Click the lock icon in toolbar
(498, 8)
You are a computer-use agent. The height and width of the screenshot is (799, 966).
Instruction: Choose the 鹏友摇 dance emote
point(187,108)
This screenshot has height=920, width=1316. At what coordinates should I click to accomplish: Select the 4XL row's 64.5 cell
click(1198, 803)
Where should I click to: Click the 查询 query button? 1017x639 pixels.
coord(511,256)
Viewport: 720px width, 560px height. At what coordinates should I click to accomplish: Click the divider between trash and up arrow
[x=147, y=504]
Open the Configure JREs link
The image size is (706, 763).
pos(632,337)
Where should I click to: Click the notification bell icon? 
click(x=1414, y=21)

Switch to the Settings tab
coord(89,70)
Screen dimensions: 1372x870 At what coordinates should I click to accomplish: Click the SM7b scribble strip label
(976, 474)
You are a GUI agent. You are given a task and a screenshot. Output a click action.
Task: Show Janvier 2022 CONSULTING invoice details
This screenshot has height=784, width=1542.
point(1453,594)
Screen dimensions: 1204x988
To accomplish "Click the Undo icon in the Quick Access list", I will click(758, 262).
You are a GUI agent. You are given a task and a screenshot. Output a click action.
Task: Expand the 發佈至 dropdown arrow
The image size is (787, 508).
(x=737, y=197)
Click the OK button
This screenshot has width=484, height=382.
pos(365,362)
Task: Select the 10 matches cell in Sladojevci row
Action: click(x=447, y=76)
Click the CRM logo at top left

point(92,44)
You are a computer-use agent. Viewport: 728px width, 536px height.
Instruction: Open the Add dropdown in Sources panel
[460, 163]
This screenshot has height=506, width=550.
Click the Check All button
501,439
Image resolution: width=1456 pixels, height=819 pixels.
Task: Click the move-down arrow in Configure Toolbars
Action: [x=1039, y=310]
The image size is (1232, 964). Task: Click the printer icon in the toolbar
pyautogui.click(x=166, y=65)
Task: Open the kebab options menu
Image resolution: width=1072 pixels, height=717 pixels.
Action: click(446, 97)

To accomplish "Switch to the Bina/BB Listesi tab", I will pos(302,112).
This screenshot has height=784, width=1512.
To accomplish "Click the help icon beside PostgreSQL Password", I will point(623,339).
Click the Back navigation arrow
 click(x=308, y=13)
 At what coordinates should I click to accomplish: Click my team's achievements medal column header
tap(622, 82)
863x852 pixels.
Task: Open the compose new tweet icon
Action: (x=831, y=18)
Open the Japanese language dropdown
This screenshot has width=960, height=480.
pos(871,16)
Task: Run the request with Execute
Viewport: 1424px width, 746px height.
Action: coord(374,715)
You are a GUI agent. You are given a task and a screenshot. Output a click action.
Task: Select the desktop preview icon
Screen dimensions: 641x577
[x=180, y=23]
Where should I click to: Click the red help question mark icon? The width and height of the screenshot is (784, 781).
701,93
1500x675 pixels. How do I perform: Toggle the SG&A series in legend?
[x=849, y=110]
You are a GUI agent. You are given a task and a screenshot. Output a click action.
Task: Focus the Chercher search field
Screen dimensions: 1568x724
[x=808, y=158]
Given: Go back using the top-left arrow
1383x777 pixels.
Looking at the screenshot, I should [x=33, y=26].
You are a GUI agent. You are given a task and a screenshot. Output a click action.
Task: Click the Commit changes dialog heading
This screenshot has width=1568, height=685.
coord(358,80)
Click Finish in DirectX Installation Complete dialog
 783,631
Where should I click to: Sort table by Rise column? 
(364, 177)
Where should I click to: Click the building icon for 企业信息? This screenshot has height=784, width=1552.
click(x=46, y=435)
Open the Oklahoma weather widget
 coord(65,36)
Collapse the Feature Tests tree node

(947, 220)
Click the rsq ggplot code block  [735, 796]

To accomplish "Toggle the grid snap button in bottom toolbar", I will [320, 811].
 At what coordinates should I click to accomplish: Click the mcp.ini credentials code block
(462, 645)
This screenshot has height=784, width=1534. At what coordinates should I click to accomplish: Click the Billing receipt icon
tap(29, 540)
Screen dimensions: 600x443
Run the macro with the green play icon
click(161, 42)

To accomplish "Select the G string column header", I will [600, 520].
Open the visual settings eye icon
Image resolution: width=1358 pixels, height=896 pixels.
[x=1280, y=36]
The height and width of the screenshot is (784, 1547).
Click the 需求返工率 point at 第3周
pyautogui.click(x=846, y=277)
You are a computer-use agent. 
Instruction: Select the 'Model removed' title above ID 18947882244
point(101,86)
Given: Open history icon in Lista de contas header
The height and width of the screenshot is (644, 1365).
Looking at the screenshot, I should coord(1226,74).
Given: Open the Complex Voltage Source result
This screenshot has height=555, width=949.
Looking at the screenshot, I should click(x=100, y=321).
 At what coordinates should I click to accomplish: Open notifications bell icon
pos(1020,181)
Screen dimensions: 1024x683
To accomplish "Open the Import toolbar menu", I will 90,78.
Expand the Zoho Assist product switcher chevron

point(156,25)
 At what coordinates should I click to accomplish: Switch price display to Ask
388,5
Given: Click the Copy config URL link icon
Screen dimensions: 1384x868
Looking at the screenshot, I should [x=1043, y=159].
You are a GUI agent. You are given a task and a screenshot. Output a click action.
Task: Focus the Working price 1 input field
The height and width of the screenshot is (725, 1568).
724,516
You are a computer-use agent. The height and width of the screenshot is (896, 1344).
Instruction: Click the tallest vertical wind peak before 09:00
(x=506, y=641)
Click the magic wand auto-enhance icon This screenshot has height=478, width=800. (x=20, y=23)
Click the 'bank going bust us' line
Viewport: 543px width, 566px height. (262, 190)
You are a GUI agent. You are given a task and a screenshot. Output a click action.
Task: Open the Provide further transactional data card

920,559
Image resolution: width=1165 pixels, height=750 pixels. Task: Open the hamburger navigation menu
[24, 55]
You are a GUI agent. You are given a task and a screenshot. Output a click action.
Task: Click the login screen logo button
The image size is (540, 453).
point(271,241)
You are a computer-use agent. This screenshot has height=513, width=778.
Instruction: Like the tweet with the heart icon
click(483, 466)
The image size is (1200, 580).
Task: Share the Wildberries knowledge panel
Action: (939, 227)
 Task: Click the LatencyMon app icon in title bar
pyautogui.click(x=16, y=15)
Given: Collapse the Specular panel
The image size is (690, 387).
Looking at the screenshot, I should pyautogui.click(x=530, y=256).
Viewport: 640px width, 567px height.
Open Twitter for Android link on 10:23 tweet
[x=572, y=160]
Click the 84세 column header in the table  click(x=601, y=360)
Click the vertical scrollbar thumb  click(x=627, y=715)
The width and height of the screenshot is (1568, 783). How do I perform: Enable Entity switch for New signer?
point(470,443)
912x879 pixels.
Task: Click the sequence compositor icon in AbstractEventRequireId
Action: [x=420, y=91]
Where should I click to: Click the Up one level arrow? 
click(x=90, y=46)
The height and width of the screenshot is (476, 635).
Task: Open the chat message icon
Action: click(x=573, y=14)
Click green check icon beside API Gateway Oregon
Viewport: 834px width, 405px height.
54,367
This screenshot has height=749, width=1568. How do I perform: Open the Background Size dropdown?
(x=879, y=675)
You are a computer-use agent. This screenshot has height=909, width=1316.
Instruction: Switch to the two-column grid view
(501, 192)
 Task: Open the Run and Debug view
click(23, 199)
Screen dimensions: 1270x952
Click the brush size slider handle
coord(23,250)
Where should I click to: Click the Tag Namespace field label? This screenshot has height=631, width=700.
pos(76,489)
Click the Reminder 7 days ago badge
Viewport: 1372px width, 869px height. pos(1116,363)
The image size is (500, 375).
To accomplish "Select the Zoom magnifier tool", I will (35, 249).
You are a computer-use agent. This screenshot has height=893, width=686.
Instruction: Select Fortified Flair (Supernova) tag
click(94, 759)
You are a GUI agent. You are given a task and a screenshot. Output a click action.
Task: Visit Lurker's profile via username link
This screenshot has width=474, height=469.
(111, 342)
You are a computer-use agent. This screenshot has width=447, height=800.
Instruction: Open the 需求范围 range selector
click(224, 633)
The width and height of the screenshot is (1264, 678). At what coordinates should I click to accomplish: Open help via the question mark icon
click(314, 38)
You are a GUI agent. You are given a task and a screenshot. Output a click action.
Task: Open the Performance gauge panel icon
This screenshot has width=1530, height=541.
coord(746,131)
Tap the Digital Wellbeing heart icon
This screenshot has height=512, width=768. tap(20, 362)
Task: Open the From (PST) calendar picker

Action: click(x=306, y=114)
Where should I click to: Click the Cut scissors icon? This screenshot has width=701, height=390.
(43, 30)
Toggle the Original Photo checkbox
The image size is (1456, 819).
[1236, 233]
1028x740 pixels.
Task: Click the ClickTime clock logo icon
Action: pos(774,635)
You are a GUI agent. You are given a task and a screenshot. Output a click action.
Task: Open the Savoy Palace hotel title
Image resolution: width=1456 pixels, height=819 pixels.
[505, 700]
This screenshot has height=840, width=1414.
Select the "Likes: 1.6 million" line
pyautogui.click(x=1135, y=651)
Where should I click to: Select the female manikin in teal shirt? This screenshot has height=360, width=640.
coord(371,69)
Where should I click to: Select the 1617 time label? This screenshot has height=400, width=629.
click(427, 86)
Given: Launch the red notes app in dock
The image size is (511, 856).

■ PROBLEM
Find every line in the rows above that contains the string "dimensions", and copy each one in full. Case matters.

■ ANSWER FOR THIS EXERCISE
Screen dimensions: 1372x870 At what coordinates should I click to accomplish: Click the SM7b scribble strip label
Screen dimensions: 1204x988
Screen dimensions: 641x577
Screen dimensions: 1568x724
Screen dimensions: 600x443
Screen dimensions: 1024x683
Screen dimensions: 1384x868
Screen dimensions: 1270x952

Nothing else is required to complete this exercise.